PROVIDED PASSAGE.

★ ★ ★ ★

Is powder different than other forms of protein?

Along with fats and carbohydrates, proteins are a macronutrient vital to our body’s functions. We use protein to build and repair muscles and bones. Proteins contain amino acids, which are important for the production of hormones, enzymes and more. There are nine ‘essential’ amino acids, or necessary building blocks that our bodies cannot produce on their own. Powder and shakes offer convenience and a way to mix up the variety of your protein intake, but what really matters is getting adequate protein for your body type and activity level.

INTEGRIS dietician, Karen Massey, RD, LD says, “I would always promote a ‘foods first’ preference in terms of maximizing overall quality of diet. It is easy to accommodate protein needs using ordinary foods like eggs, cheese, milk, lean meats, legumes, nuts and seeds.  Supplements are just that -- supplements.  They don’t have to be used at all.  However, sometimes there may be logistical issues so that a packaged product might be more practical.”

How much protein do I need?

Protein needs vary greatly among individuals, but the average is about 40 to 60 grams per day. Men typically need more than women, and people who are significantly more physically active need more than people who are more sedentary. Breastfeeding women also require more protein. In the case of protein, too much of a good thing can be a bad thing, potentially causing kidney issues, so consult with your physician or dietitian to target your personalized protein needs.

★ ★ ★ ★

EXTRACTED MATERIAL.
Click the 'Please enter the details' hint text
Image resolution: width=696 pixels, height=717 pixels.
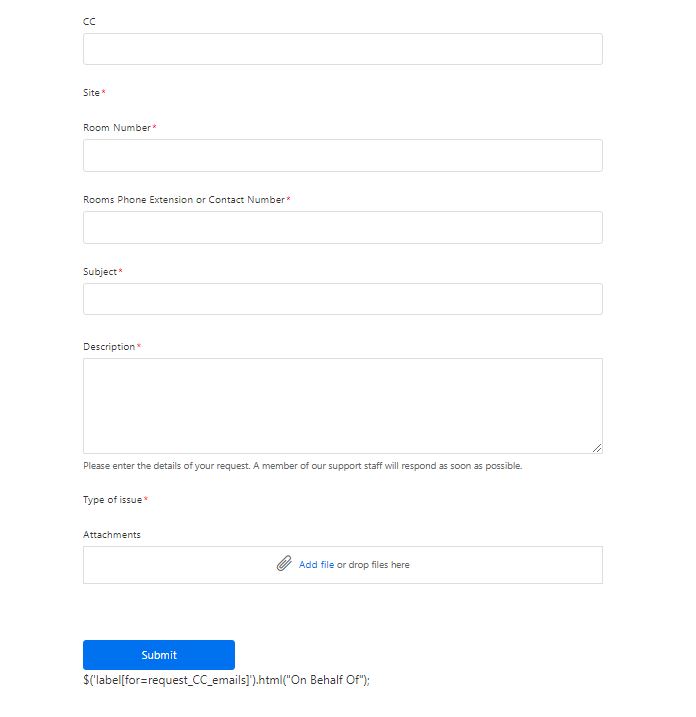[302, 466]
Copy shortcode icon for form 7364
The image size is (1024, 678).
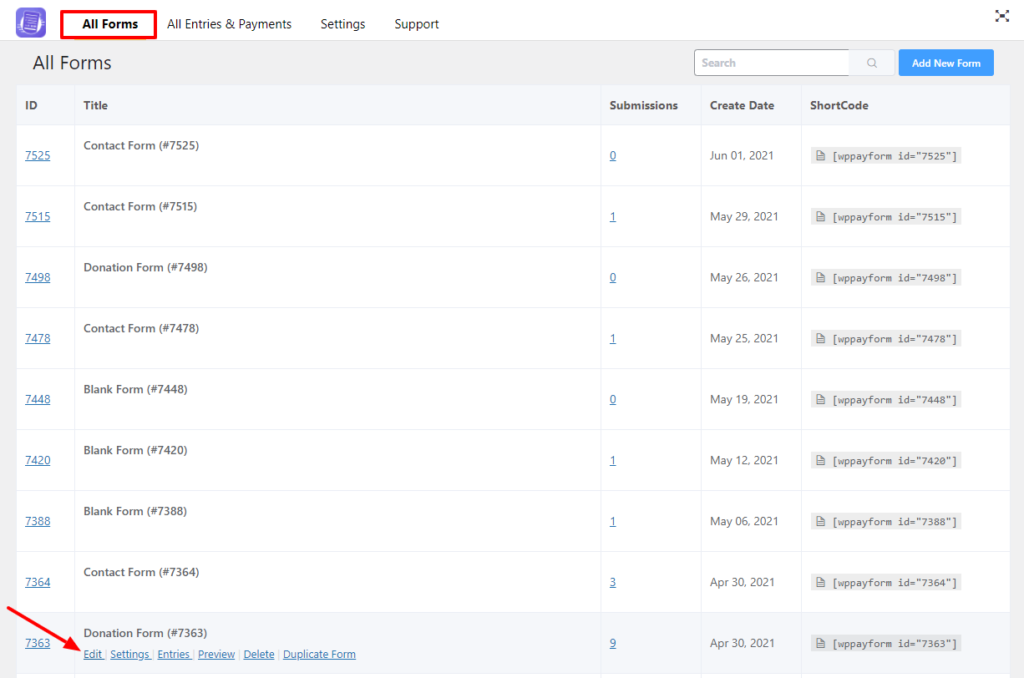click(x=820, y=583)
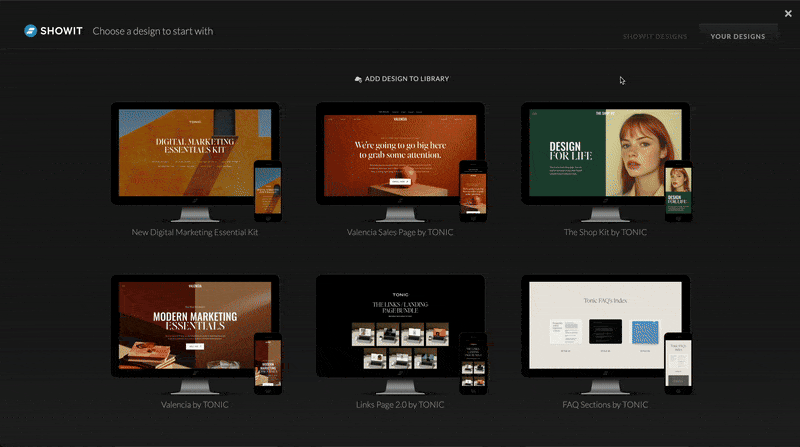The height and width of the screenshot is (447, 800).
Task: Click the cloud icon beside Add Design to Library
Action: 358,79
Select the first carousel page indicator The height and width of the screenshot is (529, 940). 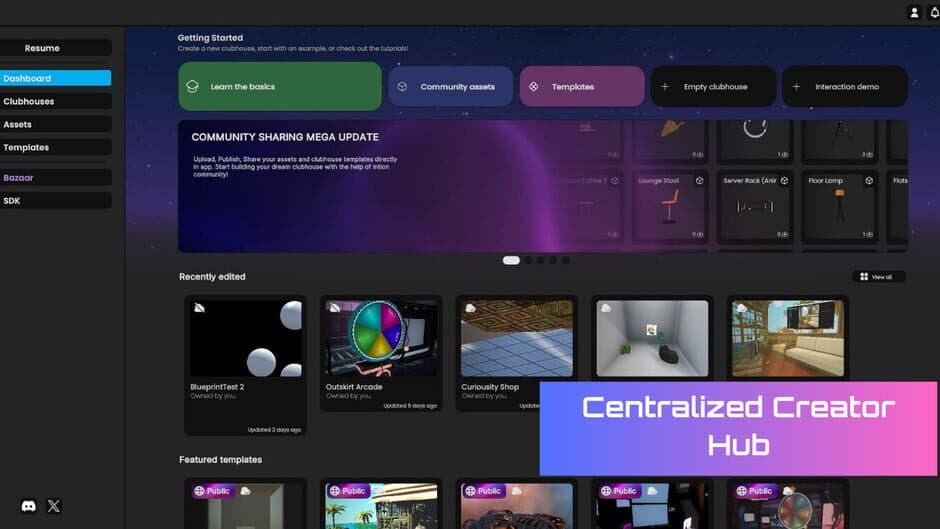[511, 260]
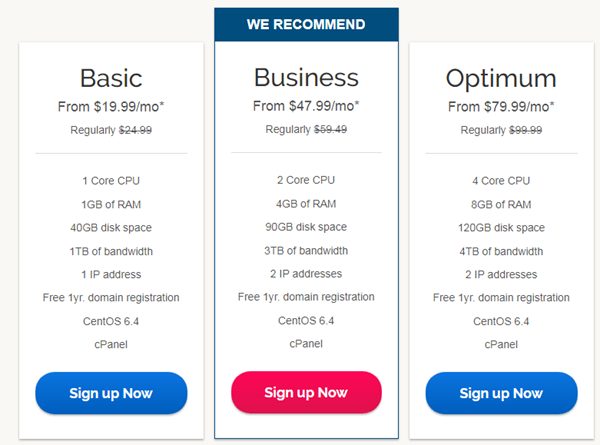Click cPanel in the Business plan

[306, 344]
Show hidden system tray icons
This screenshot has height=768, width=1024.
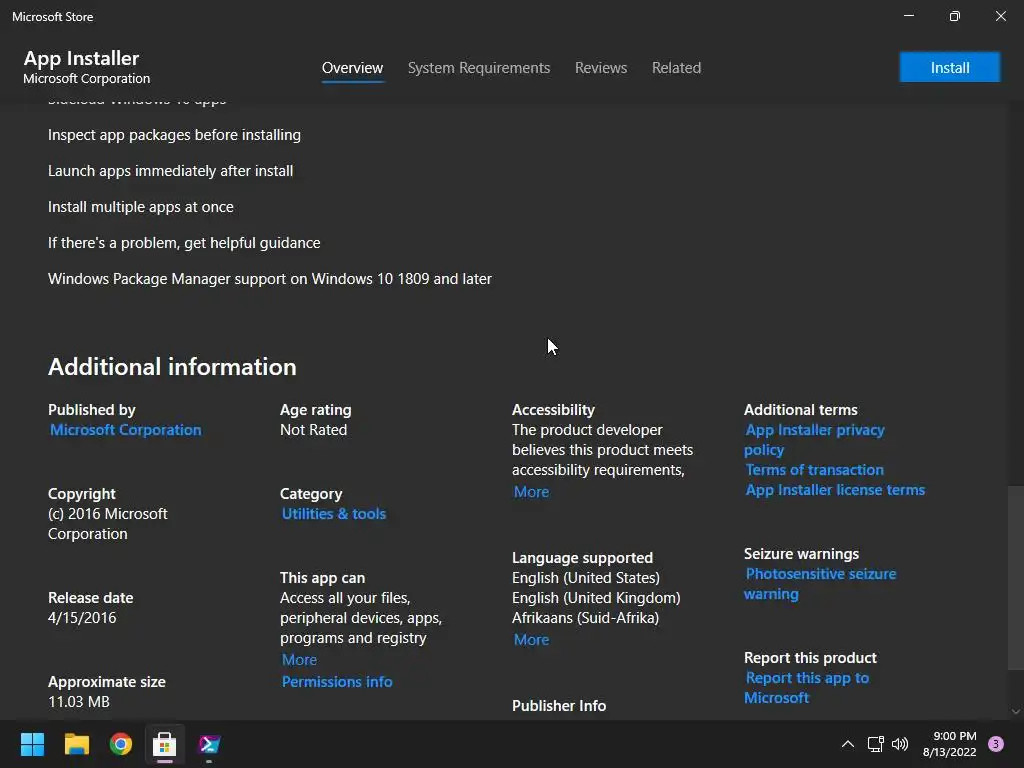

★ ★ ★ ★

GOAL OF THE EXERCISE.
Reproduce, word for word, the part of the protein text above starting with "INTEGRIS dietician, Karen" and going on through "protein do I need?".

RESULT OF THIS EXERCISE.
INTEGRIS dietician, Karen Massey, RD, LD says, “I would always promote a ‘foods first’ preference in terms of maximizing overall quality of diet. It is easy to accommodate protein needs using ordinary foods like eggs, cheese, milk, lean meats, legumes, nuts and seeds.  Supplements are just that -- supplements.  They don’t have to be used at all.  However, sometimes there may be logistical issues so that a packaged product might be more practical.”

How much protein do I need?